— The task —
Only the lines from the one containing "Task: Select カラム10 in the column list" through the last line below should be written out, exactly and with both ends kept.

[Collected data]
[Start of section]

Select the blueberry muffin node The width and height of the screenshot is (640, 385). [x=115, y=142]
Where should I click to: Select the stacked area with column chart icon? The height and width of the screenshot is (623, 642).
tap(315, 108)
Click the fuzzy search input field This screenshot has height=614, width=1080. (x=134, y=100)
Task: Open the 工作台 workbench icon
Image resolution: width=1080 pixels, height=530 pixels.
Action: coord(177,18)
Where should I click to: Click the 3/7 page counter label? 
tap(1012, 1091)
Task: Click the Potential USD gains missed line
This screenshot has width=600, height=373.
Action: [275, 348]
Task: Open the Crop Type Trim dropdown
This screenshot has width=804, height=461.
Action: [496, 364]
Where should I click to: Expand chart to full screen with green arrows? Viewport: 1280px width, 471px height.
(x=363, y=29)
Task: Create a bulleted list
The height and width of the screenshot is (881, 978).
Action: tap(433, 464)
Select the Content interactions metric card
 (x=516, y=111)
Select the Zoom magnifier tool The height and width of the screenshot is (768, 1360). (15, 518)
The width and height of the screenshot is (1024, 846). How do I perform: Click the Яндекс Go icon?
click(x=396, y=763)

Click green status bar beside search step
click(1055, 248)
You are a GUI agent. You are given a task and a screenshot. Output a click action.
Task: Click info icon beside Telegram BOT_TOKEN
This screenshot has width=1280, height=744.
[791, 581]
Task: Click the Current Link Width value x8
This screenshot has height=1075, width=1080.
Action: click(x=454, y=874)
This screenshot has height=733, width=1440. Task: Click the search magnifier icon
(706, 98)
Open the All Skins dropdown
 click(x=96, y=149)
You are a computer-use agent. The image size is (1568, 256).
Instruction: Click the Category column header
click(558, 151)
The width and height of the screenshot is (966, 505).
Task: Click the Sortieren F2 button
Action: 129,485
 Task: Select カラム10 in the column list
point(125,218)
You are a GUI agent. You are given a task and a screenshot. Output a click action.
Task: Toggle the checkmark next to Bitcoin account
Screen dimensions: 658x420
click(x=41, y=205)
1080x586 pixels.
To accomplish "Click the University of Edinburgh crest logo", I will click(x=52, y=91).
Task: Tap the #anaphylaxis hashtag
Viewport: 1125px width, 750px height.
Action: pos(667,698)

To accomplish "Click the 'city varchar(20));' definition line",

[End of section]

— Reply to the exercise —
 Task: Select カラム10 in the column list
point(125,218)
You are a GUI agent. You are given a task and a screenshot. Output a click action.
Task: Toggle the checkmark next to Bitcoin account
Screen dimensions: 658x420
click(x=41, y=205)
1080x586 pixels.
To accomplish "Click the University of Edinburgh crest logo", I will click(x=52, y=91).
Task: Tap the #anaphylaxis hashtag
Viewport: 1125px width, 750px height.
Action: pos(667,698)

To accomplish "Click the 'city varchar(20));' definition line",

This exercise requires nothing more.